TASK GOAL —
In the blog entry about the Jacksonville market and pan-fried okra, which flavor of vegan cupcake did the writer eat?

PASSAGE TO READ —
We also went to the Jacksonville River Art/Farmers Market, which is a seasonal outdoor market. It was fabulous! It is under a bridge, so it is outdoors but shady. In terms of prepared food, it was very meat-centric, but there was one booth that had a few vegan cupcake options. I had a peanut butter cupcake, which was pretty tasty, and something I’ve never tried making. It was a nice treat, and a surprise to find. I had searched online for vegan/vegetarian places before we went, and there were none at all that I could find. We managed to do okay, though, and had a great visit.

This morning I was welcomed by some cool (well, relatively speaking – 50 degrees) air; we’ve had a recent hot streak, so the colder, rainy weather today was a wonderful relief. I listened to more Brahms. I did have an exciting (well, to me) listening moment on my way to work. I was running late, so I was able to hear some classical music instead of solely Morning Edition (our NPR station switches to classical at 9 a.m……as I said, I was running late!). They played part of the 1st movement of the Mahler Resurrection symphony, which is one of my favorites. As I was listening to it, I started thinking about all the times I’ve run to that music, and started thinking about running in general, which lead me to thinking about what music to next download onto my IPod. I decided it would be nice to run to some of the Bach Brandenburg concertoes – and the very next thing they played, after a fundraising pitch, was Brandenburg 3! Weird, eh?

Anyways…A few days ago I picked up some okra. My oldest daughter, who is three, really likes okra. I try to ignore it as a vegetable, because I consider okra a very southern veggie, and I try hard to resist liking things that make me southern (yes, I’m still slightly bitter about living down here! That’s why they call us damn yankees). However, it’s hard not to provide a green veg to a 3-year old who is clamoring for it. Who can turn down a kid who is begging for more veggies? Not me! Anyways, I usually do a light pan-frying job on the okra, and I have to grudgingly admit that it’s pretty darn tasty. It’s hardly a recipe, but here it is:

about 2 cups sliced okra

about 1/4 cup whole wheat flour

salt or seasoning salt

about 1 tablespoon olive oil

Put the sliced okra in a bowl; cover with the flour and salt and stir until each piece is individually covered.

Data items

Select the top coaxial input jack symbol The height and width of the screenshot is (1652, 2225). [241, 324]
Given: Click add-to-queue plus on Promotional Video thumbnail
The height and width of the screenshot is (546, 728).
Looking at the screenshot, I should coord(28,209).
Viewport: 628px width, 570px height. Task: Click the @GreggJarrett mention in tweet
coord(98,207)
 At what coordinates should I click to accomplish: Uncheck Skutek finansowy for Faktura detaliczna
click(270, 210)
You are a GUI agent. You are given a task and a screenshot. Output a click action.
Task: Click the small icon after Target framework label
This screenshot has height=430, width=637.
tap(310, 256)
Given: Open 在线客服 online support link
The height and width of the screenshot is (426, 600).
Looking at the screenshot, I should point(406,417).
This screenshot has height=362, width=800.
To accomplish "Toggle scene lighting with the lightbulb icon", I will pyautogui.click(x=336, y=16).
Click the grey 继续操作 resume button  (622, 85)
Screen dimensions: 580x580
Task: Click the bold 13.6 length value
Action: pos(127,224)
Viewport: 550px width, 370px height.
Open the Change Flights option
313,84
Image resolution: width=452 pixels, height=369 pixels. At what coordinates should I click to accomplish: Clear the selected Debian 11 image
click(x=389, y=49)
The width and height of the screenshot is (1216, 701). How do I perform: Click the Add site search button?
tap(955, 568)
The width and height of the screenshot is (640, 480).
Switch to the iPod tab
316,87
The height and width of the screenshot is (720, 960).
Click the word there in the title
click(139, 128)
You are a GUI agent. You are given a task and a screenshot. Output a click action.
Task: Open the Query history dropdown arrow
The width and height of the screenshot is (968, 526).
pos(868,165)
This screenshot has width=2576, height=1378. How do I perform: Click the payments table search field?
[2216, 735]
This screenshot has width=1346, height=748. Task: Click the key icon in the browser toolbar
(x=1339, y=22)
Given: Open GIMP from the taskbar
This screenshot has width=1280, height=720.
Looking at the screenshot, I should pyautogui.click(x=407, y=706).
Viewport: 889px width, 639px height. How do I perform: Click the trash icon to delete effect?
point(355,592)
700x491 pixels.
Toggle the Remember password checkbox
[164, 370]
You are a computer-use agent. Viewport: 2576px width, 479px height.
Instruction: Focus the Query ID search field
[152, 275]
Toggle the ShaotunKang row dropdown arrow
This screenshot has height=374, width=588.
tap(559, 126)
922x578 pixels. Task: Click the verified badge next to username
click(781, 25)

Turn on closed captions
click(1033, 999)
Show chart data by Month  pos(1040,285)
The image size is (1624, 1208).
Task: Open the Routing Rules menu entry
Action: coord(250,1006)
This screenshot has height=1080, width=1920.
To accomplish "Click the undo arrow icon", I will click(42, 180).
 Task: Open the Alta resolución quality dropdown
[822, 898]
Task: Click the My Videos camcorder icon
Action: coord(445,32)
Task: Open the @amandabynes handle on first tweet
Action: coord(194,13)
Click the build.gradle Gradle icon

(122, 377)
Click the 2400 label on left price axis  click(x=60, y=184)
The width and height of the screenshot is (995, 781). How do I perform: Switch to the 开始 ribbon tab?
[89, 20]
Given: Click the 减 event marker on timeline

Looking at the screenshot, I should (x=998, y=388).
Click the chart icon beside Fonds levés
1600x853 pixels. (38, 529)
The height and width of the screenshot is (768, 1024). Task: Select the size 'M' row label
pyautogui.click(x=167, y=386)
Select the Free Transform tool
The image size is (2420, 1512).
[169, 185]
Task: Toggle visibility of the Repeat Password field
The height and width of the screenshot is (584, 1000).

EXERCISE OUTPUT —
Peanut butter.